Vergeten we niet dat de judicial review oorspronkelijk alleen de toetsing kon inhouden van nieuwe politieke beslissingen (wetten e.d.) aan een aloude constitutie, en zeker nooit omgekeerd. Judicial review was een middel "to limit the powers of political bodies" en niet om traditionele rechtsregels door rechters te laten afschaffen. Daarvan is met name in de Verenigde Staten in de 20e eeuw niet veel over gebleven, doordat activistische rechters in de Grondwet allerlei "nieuwe" mensenrechten zijn gaan lezen waaraan dan bestaande regels werden getoetst. Het EHRM is de jongste jaren dezelfde toer opgegaan. De weerstand hiertegen werd treffend verwoord door de huidige Amerikaanse opperrechter Antonin Scalia, en wel als volgt: "the Constitution serves to protect us from and not to adapt us to momentary dominant opinions" . Hetzelfde gevaar dreigt echter ook in Europa, waar aan het EVRM en de Europese Verdragen meermaals een "evolutieve" interpretatie wordt gegeven die ingaat tegen oude rechten en vrijheden.

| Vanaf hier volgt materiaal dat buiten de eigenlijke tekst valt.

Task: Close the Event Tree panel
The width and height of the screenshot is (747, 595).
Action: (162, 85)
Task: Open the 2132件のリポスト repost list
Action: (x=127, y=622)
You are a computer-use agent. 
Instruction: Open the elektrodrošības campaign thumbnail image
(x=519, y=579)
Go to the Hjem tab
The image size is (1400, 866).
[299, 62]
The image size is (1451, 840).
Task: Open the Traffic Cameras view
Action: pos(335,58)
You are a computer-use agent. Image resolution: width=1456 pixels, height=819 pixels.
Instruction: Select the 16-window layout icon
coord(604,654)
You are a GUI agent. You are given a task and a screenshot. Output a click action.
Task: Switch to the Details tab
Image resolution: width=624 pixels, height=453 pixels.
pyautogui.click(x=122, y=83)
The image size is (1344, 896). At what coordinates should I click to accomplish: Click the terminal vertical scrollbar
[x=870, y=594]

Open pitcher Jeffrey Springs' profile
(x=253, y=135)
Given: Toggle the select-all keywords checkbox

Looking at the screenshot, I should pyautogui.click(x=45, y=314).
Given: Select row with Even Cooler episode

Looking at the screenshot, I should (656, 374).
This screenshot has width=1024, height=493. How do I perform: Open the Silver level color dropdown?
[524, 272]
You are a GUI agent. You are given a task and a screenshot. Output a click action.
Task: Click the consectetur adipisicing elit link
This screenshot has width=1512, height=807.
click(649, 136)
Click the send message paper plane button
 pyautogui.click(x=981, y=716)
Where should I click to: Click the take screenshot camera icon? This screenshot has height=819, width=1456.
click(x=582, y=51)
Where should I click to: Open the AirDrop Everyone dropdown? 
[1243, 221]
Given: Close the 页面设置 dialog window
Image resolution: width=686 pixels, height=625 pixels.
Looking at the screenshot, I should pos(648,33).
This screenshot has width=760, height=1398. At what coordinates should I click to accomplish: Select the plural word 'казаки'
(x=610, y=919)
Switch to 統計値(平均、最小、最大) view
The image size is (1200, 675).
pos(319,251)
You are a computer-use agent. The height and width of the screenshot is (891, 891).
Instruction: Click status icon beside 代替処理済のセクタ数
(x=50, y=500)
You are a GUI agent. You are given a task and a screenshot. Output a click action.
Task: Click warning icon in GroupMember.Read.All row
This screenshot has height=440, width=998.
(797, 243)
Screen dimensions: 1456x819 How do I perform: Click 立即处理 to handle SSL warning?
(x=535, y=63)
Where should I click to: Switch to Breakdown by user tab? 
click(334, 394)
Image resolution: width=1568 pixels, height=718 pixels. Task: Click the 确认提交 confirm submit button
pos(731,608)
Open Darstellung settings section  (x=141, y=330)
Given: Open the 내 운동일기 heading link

Meer bepaald zijn er ook vandaag duidelijk verschillende opvattingen over de toetsing van wetten aan hogere rechtsnormen, en met name over de grondslag van die hogere rechtsnormen: al zijn er ook vele posities tussenin, we kunnen toch onderscheiden tussen :
- de ene die de grondslag zoekt in "des principes simples et incontestables" , in "truths we hold to be self-evident" , nl. "de rechten en vrijheid van dé mens" als een stel van rechten die door middel van de natuurlijke rede afgeleid worden uit een ideologisch beeld van de mens in abstracto, en
- een andere die de grondslag zoekt in "het recht en de vrijheden van de mensen", en met name in fundamentele instellingen van het recht die door trial and error doorheen de geschiedenis van een concrete gemeenschap zijn ontwikkeld en niet door de natuurlijke rede alleen kunnen worden begrepen.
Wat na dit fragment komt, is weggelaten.